Im Vorfeld der Bundestagswahl 2005 gingen an Kahrs‘ Hamburg-Mitte-SPD insgesamt mehr als 60.000 Euro Parteispenden aus der Rüstungsindustrie. Darunter waren Spenden unter der Veröffentlichungsgrenze von 10.000 Euro – beispielsweise Spenden der Rüstungskonzerne Rheinmetall und Krauss-Maffei-Wegmann. Das Hamburger Abendblatt hatte darüber berichtet. In einer Stellungnahme hatte sich Kahrs wie folgt geäußert. „Es gibt klare Regelungen, an die halten wir uns“, so Kahrs. „Mehr sage ich nicht.“ Anders als die anderen Hamburger Direktkandidaten hatte Kahrs im Bundestagswahlkampf 2005 neben Stellplakaten auch Großflächen in der Innenstadt mit seinem Konterfei verzieren lassen. Nicht nur Konkurrenten, auch einige Parteifreunde hatten sich darüber gewundert, wie Kahrs dies finanziert habe. Kahrs sagte, alle Spenden seien legal. Viele Sozialdemokraten hielten diese Gelder für „moralisch unannehmbar“. Es hieß zudem in der SPD, Kahrs habe im Haushaltsausschuss manche Rüstungsprojekte so lange blockiert, bis er erreicht habe, dass bestimmte Firmen an ihnen beteiligt würden. Die Fraktionsführung, namentlich der damalige Fraktionschef Peter Struck, habe davor die Augen verschlossen, sagten damals SPD-Abgeordnete. Siehe hier.

3.

ANFORDERUNG A
Welche Summe an Parteispenden aus der Rüstungsindustrie ging laut dem Auszug vor der Bundestagswahl 2005 an die Hamburg-Mitte-SPD?
Der Auszug und die Datensätze haben inhaltlich nichts miteinander zu tun.

Datensätze aus einer Datensammlung
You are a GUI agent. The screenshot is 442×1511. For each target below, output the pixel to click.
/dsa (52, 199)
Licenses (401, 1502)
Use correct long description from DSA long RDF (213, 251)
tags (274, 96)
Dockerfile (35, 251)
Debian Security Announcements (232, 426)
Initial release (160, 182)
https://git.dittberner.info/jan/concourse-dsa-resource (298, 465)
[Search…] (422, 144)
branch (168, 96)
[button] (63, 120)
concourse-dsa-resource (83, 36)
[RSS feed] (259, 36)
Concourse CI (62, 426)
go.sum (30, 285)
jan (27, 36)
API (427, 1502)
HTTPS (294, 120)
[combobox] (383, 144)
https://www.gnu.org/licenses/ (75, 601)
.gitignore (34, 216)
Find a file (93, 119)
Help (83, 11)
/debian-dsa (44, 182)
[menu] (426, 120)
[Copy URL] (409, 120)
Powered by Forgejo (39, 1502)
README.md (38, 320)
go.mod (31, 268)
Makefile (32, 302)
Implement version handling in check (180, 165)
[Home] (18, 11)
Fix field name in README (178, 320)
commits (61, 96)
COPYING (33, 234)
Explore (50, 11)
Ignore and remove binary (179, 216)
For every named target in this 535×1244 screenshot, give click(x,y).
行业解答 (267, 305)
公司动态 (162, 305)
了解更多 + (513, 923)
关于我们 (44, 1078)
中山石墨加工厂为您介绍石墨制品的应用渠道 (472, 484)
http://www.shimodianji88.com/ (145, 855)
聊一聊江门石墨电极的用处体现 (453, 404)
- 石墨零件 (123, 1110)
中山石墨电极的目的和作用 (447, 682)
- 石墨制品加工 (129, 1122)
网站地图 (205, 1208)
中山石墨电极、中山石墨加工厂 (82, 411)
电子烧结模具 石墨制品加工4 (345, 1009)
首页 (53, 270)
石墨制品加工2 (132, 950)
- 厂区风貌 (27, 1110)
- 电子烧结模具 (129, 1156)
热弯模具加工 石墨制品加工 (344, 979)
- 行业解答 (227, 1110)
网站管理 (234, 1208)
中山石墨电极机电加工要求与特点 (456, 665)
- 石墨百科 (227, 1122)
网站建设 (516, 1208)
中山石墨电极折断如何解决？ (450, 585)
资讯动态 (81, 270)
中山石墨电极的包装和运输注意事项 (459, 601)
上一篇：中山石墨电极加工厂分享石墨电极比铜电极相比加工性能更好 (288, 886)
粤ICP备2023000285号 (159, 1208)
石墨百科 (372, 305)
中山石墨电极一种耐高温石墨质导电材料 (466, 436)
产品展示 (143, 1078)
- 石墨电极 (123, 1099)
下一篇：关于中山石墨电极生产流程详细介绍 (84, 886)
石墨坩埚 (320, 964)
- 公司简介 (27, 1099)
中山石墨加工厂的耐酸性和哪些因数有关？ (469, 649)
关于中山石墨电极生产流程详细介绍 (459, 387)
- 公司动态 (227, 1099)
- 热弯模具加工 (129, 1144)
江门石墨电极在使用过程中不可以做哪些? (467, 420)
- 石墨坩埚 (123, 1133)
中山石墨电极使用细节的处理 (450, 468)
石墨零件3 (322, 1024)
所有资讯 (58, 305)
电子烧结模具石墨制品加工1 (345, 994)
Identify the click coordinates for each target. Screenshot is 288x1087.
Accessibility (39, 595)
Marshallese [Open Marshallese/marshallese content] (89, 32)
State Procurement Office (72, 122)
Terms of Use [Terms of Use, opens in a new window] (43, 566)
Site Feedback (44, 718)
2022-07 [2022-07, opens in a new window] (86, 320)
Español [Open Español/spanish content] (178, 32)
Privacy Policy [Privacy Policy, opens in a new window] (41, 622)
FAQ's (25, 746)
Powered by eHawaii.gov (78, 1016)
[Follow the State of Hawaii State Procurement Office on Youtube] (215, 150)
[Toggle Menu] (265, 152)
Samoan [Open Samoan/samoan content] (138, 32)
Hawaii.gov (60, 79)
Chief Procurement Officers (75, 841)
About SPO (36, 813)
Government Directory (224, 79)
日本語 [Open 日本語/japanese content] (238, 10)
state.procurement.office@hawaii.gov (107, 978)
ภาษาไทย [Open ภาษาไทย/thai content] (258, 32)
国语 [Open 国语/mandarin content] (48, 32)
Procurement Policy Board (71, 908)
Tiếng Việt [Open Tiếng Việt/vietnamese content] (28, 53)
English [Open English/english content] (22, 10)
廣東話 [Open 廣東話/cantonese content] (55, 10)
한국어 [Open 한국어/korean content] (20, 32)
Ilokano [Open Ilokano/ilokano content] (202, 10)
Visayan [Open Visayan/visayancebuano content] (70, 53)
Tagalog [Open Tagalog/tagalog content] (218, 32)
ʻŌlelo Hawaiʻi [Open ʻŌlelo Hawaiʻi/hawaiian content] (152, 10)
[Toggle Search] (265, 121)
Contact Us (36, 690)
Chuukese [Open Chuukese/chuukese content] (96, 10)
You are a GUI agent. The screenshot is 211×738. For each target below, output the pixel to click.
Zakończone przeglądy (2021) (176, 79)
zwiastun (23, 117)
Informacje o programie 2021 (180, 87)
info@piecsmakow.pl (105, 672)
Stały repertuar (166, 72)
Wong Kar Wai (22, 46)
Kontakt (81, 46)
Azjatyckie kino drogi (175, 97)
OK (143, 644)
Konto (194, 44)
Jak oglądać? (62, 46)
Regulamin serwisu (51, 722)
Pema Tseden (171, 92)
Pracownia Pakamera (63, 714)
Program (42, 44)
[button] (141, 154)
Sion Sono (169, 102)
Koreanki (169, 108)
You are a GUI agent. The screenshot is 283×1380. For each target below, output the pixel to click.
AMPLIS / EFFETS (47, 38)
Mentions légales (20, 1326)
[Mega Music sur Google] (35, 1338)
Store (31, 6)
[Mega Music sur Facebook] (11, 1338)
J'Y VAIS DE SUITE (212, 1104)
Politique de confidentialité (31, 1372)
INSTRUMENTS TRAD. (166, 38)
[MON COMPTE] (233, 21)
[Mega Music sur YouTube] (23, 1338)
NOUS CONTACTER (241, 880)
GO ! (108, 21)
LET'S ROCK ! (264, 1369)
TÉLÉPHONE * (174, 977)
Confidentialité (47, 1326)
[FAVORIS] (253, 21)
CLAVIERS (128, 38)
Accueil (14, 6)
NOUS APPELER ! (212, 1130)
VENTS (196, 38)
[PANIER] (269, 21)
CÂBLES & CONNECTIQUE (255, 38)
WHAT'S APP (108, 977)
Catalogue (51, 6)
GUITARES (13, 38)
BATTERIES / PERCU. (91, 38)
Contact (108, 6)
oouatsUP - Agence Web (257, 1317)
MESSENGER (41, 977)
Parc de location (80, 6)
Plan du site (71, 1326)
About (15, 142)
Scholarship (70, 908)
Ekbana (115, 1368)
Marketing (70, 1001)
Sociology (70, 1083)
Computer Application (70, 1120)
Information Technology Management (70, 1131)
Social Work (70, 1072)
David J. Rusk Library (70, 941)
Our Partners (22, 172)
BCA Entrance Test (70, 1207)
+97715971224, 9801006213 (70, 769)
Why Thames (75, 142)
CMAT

ANFORDERUNG B
Skaliere in den Datensätzen den Abschnitt von der Zeile mit "[MON COMPTE] (233, 21)" bis einschließlich der Zeile mit "VENTS (196, 38)". Gib nur diese Zeilen samt ihren Beschriftungen erneut aus und multipliziere jede Koordinate in den Antworten mit 0,85, gerundet auf ganze Zahlen, bei ,5 aufwärts.

AUSGABE A
Insgesamt mehr als 60.000 Euro.

AUSGABE B
[MON COMPTE] (198, 18)
[Mega Music sur YouTube] (20, 1137)
NOUS CONTACTER (205, 748)
GO ! (92, 18)
LET'S ROCK ! (224, 1164)
TÉLÉPHONE * (148, 830)
Confidentialité (40, 1127)
[FAVORIS] (215, 18)
CLAVIERS (109, 32)
Accueil (12, 5)
NOUS APPELER ! (180, 961)
VENTS (167, 32)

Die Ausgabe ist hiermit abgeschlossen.